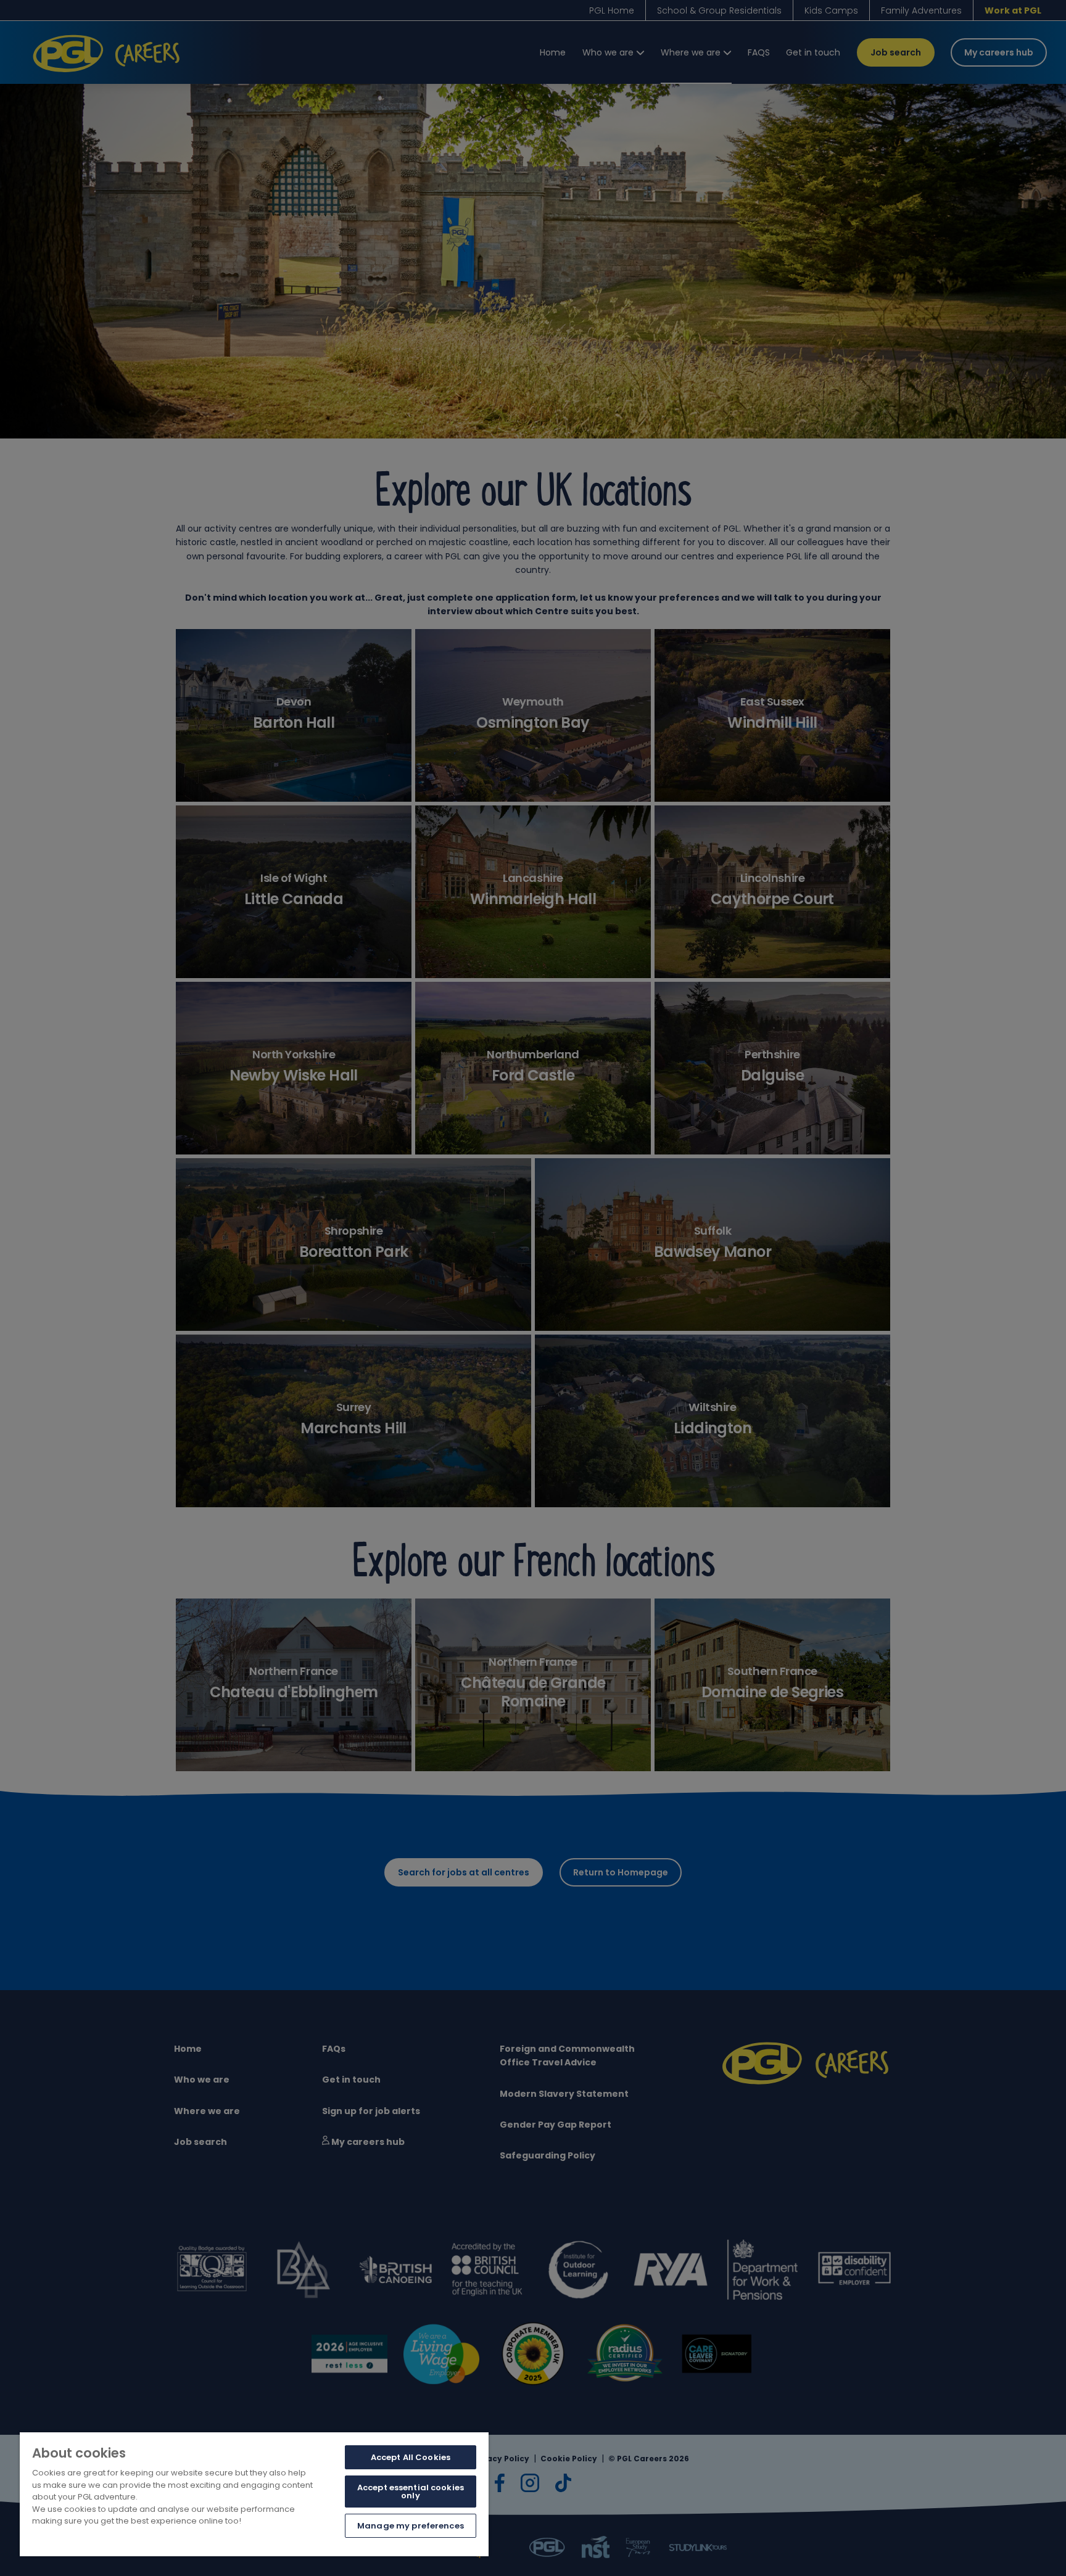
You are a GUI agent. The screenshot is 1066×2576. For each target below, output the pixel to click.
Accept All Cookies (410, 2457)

---

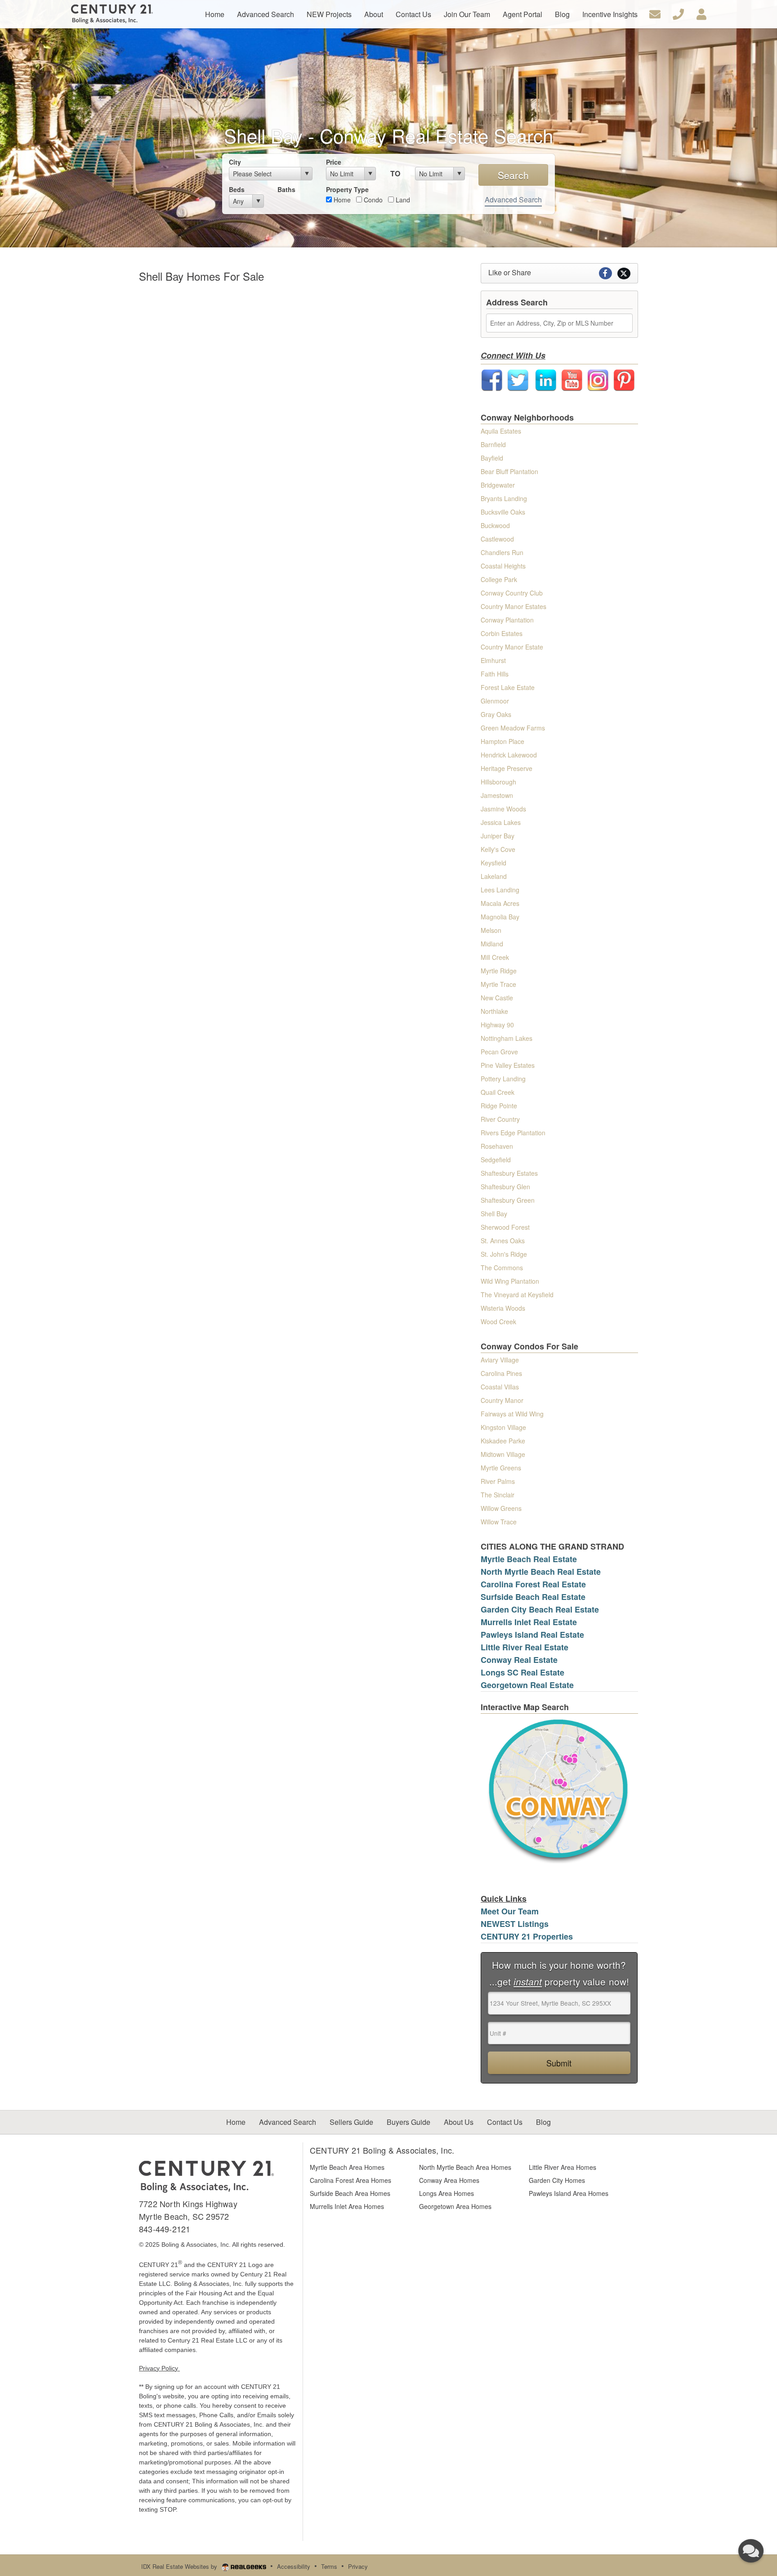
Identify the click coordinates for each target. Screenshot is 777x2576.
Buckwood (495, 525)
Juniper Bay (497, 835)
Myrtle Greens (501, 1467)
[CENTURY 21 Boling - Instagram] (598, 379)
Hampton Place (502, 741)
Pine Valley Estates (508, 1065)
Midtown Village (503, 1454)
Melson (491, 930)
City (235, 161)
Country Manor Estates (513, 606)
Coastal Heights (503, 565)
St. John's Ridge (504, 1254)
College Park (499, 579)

__DIRECTIONS FOR THIS TASK__.
Starting at the line that has "City (235, 161)" and ending at the line that has "College Park (499, 579)", please write out the lines above exactly, leaving out all others.

__FINAL ANSWER__.
City (235, 161)
Country Manor Estates (513, 606)
Coastal Heights (503, 565)
St. John's Ridge (504, 1254)
College Park (499, 579)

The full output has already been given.